▸ 抜粋本文:

■ ■ ■ ■ ■

日銀の黒田東彦総裁が4月8日に史上最長の10年の任期を終え退任します。就任直後に、安倍晋三元首相が掲げたアベノミクスの3本の矢の一つとなる「異次元の金融緩和政策」を打ち出した黒田総裁は、過度な円高の修正や株高を進め、日本経済を好景気へと繋げ、デフレ状態から浮上させましたが、政府・日銀が掲げた2%の物価安定目標の持続的・安定的な実現は果たせずに任期を終えることとなりました。
そもそも日銀総裁とは
総裁とは日本銀行法で日銀を代表して業務を行う「総理(最高責任者)」のことを指します。なかでも最も重要な役割として、物価の安定に向けた「金融政策のかじ取り」が挙げられます。年に8回、「金融政策決定会合」という会議が開かれ、世の中に出回るお金の量や金利の水準をどうコントロールするのか、議論が行われます。この会議の議長を務めるのが総裁で、日本の経済や金融市場に絶大な影響を与える重要な職務とされています。

■ ■ ■ ■ ■

[データセット項目]
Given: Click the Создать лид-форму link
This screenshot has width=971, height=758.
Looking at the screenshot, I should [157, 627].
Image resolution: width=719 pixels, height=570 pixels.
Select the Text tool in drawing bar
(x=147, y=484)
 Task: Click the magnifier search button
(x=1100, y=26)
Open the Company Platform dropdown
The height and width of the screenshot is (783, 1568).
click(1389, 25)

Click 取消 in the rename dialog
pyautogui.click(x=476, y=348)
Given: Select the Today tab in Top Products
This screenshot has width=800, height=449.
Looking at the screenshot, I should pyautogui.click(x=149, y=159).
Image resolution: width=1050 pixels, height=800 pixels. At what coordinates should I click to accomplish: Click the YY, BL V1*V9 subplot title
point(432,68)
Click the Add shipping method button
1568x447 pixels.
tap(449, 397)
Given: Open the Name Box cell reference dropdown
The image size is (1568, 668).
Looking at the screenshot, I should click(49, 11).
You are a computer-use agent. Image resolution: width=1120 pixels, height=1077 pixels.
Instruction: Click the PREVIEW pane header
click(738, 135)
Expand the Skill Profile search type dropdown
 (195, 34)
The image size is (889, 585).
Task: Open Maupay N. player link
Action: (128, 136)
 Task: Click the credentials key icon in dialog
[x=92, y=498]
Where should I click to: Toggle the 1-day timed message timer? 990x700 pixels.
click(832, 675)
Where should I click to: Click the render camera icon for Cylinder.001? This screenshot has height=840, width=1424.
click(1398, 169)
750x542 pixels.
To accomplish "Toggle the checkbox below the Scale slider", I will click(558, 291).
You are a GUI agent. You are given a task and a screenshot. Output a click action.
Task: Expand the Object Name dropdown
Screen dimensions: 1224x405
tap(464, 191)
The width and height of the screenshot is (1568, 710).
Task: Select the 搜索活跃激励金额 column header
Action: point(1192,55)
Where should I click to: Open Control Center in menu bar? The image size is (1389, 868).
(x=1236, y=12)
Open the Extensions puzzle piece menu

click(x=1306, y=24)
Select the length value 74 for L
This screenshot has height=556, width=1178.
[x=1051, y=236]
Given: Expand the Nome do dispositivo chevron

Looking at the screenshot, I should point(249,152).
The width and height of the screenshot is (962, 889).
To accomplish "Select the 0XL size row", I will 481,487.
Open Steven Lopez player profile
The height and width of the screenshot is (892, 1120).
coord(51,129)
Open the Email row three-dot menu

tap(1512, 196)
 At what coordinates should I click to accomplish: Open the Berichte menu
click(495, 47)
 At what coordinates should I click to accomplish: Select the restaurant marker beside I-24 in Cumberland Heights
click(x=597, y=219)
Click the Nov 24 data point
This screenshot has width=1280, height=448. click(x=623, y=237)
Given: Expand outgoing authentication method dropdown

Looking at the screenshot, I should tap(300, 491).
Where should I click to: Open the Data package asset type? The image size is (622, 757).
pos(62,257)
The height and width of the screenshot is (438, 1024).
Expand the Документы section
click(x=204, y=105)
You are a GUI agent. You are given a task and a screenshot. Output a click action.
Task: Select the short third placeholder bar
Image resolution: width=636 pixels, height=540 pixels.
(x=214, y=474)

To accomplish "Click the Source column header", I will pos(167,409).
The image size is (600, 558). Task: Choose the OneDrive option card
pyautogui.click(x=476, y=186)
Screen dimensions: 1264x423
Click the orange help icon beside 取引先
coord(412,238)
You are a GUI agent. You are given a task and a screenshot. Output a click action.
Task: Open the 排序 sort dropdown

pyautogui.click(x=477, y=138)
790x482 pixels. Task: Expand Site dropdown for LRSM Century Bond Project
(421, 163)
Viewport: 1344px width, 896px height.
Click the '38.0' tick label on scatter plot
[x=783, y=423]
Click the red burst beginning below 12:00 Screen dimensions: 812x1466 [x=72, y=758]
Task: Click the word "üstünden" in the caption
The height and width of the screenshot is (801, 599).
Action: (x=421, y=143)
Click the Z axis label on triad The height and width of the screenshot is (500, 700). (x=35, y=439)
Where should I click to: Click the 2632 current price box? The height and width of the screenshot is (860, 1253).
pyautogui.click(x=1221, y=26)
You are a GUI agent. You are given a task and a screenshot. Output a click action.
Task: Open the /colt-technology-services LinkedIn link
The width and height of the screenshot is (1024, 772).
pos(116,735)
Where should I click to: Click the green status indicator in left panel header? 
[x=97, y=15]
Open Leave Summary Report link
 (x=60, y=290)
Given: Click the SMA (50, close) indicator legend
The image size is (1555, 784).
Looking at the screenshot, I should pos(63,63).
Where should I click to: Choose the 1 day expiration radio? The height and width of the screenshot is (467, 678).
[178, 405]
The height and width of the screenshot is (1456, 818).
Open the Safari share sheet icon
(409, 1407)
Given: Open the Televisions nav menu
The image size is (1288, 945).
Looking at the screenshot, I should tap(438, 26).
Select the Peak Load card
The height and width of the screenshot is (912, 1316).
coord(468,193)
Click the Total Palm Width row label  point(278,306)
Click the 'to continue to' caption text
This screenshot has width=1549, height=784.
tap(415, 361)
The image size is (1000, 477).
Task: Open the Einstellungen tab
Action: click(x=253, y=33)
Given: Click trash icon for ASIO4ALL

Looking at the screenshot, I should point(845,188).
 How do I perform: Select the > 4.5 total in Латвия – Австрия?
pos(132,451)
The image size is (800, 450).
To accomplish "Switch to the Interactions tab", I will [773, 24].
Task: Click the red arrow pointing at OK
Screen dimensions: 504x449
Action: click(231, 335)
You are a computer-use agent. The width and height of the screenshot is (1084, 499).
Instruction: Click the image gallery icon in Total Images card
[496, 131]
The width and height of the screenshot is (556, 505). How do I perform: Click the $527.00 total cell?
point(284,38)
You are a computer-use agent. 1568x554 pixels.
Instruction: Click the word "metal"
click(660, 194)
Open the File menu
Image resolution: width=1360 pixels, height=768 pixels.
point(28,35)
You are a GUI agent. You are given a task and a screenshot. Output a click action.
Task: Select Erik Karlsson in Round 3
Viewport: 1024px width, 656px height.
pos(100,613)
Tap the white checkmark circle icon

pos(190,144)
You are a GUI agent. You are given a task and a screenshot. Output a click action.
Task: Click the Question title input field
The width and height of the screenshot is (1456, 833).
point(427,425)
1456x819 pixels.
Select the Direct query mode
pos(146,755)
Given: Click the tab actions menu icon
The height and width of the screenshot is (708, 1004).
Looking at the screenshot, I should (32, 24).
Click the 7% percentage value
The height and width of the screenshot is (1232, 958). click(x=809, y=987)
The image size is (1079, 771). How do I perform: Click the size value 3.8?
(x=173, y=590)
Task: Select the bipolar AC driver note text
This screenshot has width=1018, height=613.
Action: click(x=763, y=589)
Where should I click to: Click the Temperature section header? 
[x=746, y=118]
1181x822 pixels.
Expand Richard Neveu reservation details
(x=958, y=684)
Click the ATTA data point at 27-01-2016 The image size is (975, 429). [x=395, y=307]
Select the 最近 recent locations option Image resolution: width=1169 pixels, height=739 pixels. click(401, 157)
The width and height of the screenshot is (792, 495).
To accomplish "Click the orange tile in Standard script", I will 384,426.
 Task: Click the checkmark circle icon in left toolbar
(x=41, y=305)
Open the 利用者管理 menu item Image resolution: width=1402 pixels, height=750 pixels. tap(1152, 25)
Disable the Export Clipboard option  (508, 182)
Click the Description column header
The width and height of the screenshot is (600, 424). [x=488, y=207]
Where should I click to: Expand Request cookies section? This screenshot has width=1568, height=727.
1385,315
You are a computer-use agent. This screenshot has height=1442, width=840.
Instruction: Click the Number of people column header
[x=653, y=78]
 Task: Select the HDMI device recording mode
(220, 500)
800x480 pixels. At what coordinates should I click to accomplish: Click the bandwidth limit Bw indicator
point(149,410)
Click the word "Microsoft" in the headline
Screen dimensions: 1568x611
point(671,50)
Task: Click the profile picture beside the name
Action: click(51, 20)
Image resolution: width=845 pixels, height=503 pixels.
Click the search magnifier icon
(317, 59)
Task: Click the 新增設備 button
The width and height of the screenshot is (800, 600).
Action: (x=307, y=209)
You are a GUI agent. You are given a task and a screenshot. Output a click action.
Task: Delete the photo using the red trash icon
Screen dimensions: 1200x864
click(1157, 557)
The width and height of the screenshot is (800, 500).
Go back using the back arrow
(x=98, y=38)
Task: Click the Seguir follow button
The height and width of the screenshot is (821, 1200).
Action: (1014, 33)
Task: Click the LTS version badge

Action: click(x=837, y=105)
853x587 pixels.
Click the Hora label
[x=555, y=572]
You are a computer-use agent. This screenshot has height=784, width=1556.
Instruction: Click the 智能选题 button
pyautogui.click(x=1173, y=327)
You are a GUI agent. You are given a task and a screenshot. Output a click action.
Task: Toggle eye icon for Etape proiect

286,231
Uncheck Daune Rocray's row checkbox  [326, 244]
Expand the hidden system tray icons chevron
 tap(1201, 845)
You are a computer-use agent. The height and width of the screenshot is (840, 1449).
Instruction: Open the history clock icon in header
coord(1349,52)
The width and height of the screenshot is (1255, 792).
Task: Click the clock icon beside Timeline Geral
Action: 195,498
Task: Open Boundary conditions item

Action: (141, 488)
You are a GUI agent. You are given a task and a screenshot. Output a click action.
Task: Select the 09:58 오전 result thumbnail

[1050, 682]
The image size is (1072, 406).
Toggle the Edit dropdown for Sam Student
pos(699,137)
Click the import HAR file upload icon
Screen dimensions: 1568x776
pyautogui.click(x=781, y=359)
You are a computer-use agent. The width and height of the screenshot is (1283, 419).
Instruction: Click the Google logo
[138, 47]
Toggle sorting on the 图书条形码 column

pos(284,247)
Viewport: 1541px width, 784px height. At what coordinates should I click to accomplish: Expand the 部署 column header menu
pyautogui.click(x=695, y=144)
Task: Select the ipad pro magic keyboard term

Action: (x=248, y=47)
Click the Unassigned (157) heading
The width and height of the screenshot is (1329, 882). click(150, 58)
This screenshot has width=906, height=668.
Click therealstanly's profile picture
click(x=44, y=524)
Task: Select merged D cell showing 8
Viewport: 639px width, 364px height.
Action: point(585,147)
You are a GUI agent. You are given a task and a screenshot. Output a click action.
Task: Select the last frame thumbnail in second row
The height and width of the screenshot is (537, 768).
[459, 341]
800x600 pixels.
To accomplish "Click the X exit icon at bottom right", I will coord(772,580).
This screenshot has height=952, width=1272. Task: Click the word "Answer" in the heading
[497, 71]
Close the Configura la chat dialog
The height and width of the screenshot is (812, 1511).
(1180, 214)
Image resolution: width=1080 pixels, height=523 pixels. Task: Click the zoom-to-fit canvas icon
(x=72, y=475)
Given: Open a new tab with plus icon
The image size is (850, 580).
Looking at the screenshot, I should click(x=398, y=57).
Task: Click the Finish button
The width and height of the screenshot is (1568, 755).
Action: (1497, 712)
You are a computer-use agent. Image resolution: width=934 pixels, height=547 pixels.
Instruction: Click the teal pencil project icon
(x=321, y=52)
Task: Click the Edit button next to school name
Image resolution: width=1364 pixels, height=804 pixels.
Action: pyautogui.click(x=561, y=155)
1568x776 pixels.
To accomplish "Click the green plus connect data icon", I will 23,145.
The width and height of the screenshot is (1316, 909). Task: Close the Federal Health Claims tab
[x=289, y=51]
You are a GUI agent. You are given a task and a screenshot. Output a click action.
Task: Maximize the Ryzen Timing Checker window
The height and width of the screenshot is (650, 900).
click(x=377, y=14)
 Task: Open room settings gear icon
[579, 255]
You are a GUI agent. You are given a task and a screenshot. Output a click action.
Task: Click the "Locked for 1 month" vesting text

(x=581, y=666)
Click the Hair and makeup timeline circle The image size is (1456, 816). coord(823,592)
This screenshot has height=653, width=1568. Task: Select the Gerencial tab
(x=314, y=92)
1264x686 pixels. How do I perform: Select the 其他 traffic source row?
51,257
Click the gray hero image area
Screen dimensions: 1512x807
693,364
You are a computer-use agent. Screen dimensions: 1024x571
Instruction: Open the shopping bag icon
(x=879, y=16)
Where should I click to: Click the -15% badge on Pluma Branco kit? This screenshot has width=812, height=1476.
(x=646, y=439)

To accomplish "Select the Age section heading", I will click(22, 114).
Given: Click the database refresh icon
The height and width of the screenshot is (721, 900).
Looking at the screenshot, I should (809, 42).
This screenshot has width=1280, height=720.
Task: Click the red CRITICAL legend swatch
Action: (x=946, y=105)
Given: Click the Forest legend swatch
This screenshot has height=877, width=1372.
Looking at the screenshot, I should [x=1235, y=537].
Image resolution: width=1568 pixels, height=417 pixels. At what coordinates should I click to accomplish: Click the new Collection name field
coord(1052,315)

■ ■ ■ ■ ■

▸ 取り組む課題:
1 > 上の日銀総裁に関する文章のうち、「日銀の黒田東彦総裁が4月8日」という語句を含む部分で始まり「期を終えることとなりました。」で終わる箇所を、一字も変えずに書き出しなさい。
2 > 日銀総裁に関する文章にある次の一文を英語に訳しなさい。「年に8回、「金融政策決定会合」という会議が開かれ、世の中に出回るお金の量や金利の水準をどうコントロールするのか、議論が行われます。」

▸ 解答例:
1 >
日銀の黒田東彦総裁が4月8日に史上最長の10年の任期を終え退任します。就任直後に、安倍晋三元首相が掲げたアベノミクスの3本の矢の一つとなる「異次元の金融緩和政策」を打ち出した黒田総裁は、過度な円高の修正や株高を進め、日本経済を好景気へと繋げ、デフレ状態から浮上させましたが、政府・日銀が掲げた2%の物価安定目標の持続的・安定的な実現は果たせずに任期を終えることとなりました。

2 > Eight times a year, a meeting called the Monetary Policy Meeting is held, where discussions take place on how to control the amount of money circulating in society and the level of interest rates.